From the Archives, #35157

PUTNEY — A lot has been discussed about the effects of the Covid pandemic on our society, but one story I haven't heard talked about much is the effect it has had on our local 12-step recovery community.

A major part of the 12-step recovery process is the attendance at meetings with others in recovery. There, issues and problems relating to alcoholism and addiction are discussed and members help one another to stave off the often-fatal obsession with substance abuse.

Using the steps and support of other members, they become useful, self-respecting members of the community - in short, the people they want to be.

In the past several decades, the Brattleboro area has developed a very vibrant recovery community, with many meetings, and many kinds of meetings, every day and at multiple times, most of which were pretty well attended.

Often at some meetings, people would hang around after to drink coffee and chat, or move in groups to local bakeries or coffee shops and eateries to talk.

When Covid hit, a lot had to change.

Meeting places were shut down, and social distancing made business as usual impossible.
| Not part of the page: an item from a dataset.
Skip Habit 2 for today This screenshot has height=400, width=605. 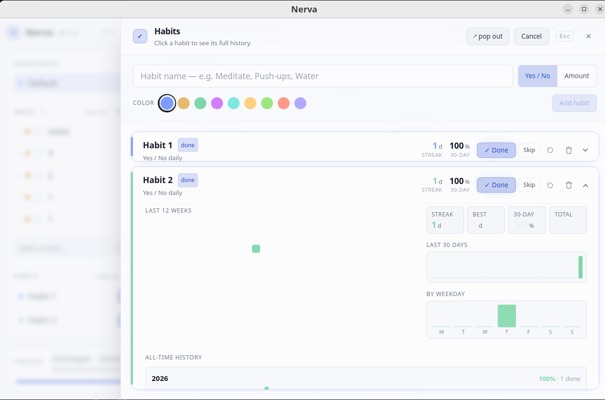click(529, 185)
For a community that's based on human interaction, this was extremely problematic.

Enter Zoom. Many groups quickly learned how to make use of it, and many people took advantage of the opportunity to attend meetings that were geographically far away! Things seemed to be moving ahead - not ideally, but at least the connections were holding up.

But as Covid time has just gone on and on, I have noticed fewer and fewer people at meetings. And even now that many meetings have opened up to hybrid - in-person-masked and by Zoom - attendance is a fraction of what it used to be.
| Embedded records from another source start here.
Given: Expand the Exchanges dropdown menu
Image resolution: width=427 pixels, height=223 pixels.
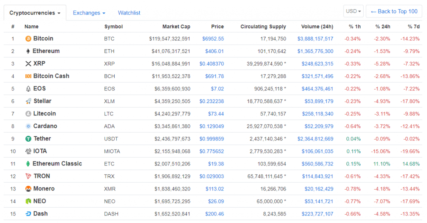Looking at the screenshot, I should 89,13.
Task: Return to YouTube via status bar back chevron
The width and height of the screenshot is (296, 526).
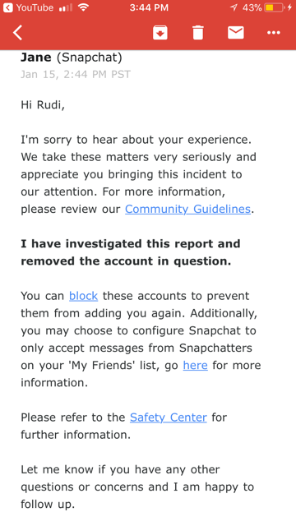Action: click(x=8, y=7)
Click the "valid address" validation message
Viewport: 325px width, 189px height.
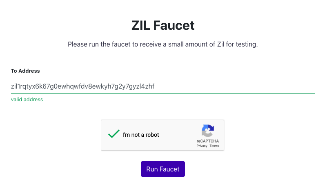tap(27, 100)
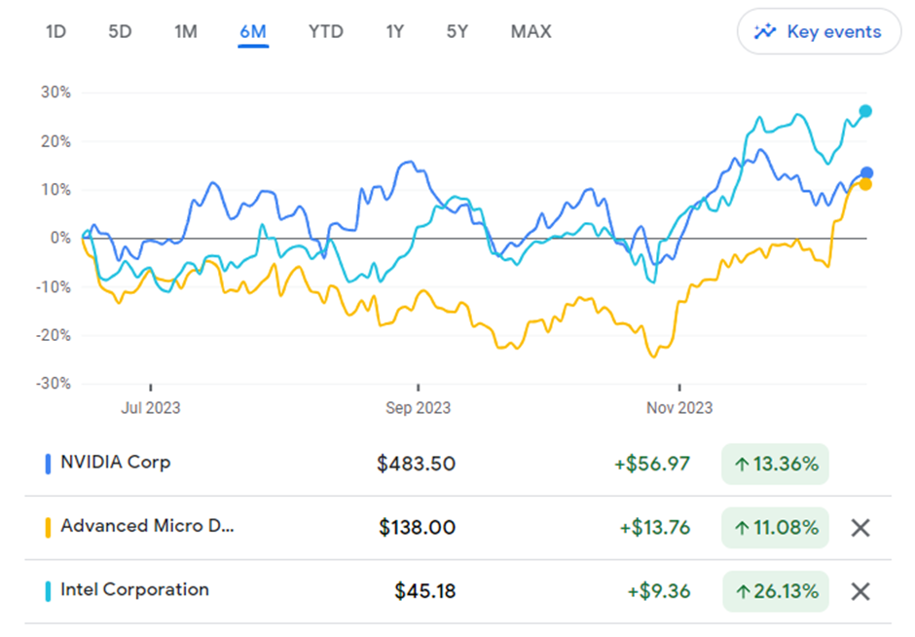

Whether people have gone back to using or simply decided they don't need the community or meetings anymore, I won't hazard a guess. Probably a bit of both.
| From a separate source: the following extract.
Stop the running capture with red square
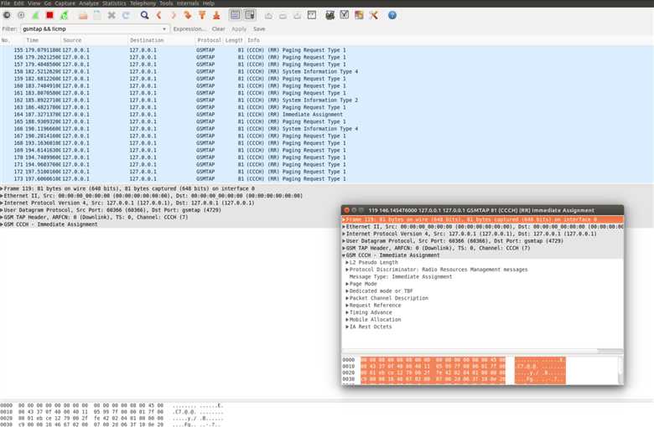The image size is (654, 427). 49,15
I heard a story on the radio about how deaths from overdose were up since Covid, and I know that deaths from alcoholism are often disguised as liver or heart failure, or automobile or other accidents. So who knows how many other deaths have occurred?

A major part of the recovery process is helping others to recover as well. We who have benefited from this process owe it to those who helped us to help the next person in need.

I would urge all those who have been staying away for whatever reason to please come back. Without you to share your experience, strength, and hope, for many there will be no hope at all!